• **What you should do**
Please repeat each line of the data exactly, with nothing left out.

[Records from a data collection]

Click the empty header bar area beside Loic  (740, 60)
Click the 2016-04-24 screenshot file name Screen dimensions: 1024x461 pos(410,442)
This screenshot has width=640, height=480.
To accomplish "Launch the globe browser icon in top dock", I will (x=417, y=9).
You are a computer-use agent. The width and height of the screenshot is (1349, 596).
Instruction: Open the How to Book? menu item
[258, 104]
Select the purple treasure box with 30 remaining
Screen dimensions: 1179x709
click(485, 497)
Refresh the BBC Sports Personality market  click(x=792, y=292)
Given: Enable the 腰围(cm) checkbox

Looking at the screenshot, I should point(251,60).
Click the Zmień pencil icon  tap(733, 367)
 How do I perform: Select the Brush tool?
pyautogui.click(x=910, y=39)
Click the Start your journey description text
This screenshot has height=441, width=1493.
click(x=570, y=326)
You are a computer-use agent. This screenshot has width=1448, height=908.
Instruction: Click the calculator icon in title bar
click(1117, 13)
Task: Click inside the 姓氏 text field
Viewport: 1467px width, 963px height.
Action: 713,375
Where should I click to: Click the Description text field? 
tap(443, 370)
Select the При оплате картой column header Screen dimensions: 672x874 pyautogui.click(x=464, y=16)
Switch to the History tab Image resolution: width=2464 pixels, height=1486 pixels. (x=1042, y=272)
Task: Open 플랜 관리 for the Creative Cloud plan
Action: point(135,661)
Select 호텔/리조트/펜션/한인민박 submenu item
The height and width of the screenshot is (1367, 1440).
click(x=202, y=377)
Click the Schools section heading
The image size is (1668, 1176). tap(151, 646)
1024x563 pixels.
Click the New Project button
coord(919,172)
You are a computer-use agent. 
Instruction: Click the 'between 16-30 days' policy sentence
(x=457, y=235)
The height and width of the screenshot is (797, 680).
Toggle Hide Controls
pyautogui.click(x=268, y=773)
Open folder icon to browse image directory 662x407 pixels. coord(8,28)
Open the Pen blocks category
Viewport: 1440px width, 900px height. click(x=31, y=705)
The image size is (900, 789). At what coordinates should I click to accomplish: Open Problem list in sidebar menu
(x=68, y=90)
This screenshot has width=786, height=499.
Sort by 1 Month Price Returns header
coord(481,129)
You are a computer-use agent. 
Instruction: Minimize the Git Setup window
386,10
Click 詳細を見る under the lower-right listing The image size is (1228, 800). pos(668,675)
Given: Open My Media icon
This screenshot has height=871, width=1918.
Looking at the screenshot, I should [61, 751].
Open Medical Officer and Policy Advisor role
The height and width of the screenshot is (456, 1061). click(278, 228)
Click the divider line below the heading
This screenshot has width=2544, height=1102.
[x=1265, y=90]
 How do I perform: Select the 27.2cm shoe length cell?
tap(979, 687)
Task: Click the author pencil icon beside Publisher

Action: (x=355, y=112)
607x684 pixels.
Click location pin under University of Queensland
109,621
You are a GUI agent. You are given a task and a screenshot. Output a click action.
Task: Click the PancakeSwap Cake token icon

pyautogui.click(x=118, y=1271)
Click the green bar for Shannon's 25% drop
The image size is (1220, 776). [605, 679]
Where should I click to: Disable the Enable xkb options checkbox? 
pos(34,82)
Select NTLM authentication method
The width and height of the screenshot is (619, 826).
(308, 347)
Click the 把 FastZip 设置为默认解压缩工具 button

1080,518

• **Task response**
Click the empty header bar area beside Loic  (740, 60)
Click the 2016-04-24 screenshot file name Screen dimensions: 1024x461 pos(410,442)
This screenshot has width=640, height=480.
To accomplish "Launch the globe browser icon in top dock", I will (x=417, y=9).
You are a computer-use agent. The width and height of the screenshot is (1349, 596).
Instruction: Open the How to Book? menu item
[258, 104]
Select the purple treasure box with 30 remaining
Screen dimensions: 1179x709
click(485, 497)
Refresh the BBC Sports Personality market  click(x=792, y=292)
Given: Enable the 腰围(cm) checkbox

Looking at the screenshot, I should point(251,60).
Click the Zmień pencil icon  tap(733, 367)
 How do I perform: Select the Brush tool?
pyautogui.click(x=910, y=39)
Click the Start your journey description text
This screenshot has height=441, width=1493.
click(x=570, y=326)
You are a computer-use agent. This screenshot has width=1448, height=908.
Instruction: Click the calculator icon in title bar
click(1117, 13)
Task: Click inside the 姓氏 text field
Viewport: 1467px width, 963px height.
Action: 713,375
Where should I click to: Click the Description text field? 
tap(443, 370)
Select the При оплате картой column header Screen dimensions: 672x874 pyautogui.click(x=464, y=16)
Switch to the History tab Image resolution: width=2464 pixels, height=1486 pixels. (x=1042, y=272)
Task: Open 플랜 관리 for the Creative Cloud plan
Action: point(135,661)
Select 호텔/리조트/펜션/한인민박 submenu item
The height and width of the screenshot is (1367, 1440).
click(x=202, y=377)
Click the Schools section heading
The image size is (1668, 1176). tap(151, 646)
1024x563 pixels.
Click the New Project button
coord(919,172)
You are a computer-use agent. 
Instruction: Click the 'between 16-30 days' policy sentence
(x=457, y=235)
The height and width of the screenshot is (797, 680).
Toggle Hide Controls
pyautogui.click(x=268, y=773)
Open folder icon to browse image directory 662x407 pixels. coord(8,28)
Open the Pen blocks category
Viewport: 1440px width, 900px height. click(x=31, y=705)
The image size is (900, 789). At what coordinates should I click to accomplish: Open Problem list in sidebar menu
(x=68, y=90)
This screenshot has width=786, height=499.
Sort by 1 Month Price Returns header
coord(481,129)
You are a computer-use agent. 
Instruction: Minimize the Git Setup window
386,10
Click 詳細を見る under the lower-right listing The image size is (1228, 800). pos(668,675)
Given: Open My Media icon
This screenshot has height=871, width=1918.
Looking at the screenshot, I should [61, 751].
Open Medical Officer and Policy Advisor role
The height and width of the screenshot is (456, 1061). click(278, 228)
Click the divider line below the heading
This screenshot has width=2544, height=1102.
[x=1265, y=90]
 How do I perform: Select the 27.2cm shoe length cell?
tap(979, 687)
Task: Click the author pencil icon beside Publisher

Action: (x=355, y=112)
607x684 pixels.
Click location pin under University of Queensland
109,621
You are a GUI agent. You are given a task and a screenshot. Output a click action.
Task: Click the PancakeSwap Cake token icon

pyautogui.click(x=118, y=1271)
Click the green bar for Shannon's 25% drop
The image size is (1220, 776). [605, 679]
Where should I click to: Disable the Enable xkb options checkbox? 
pos(34,82)
Select NTLM authentication method
The width and height of the screenshot is (619, 826).
(308, 347)
Click the 把 FastZip 设置为默认解压缩工具 button

1080,518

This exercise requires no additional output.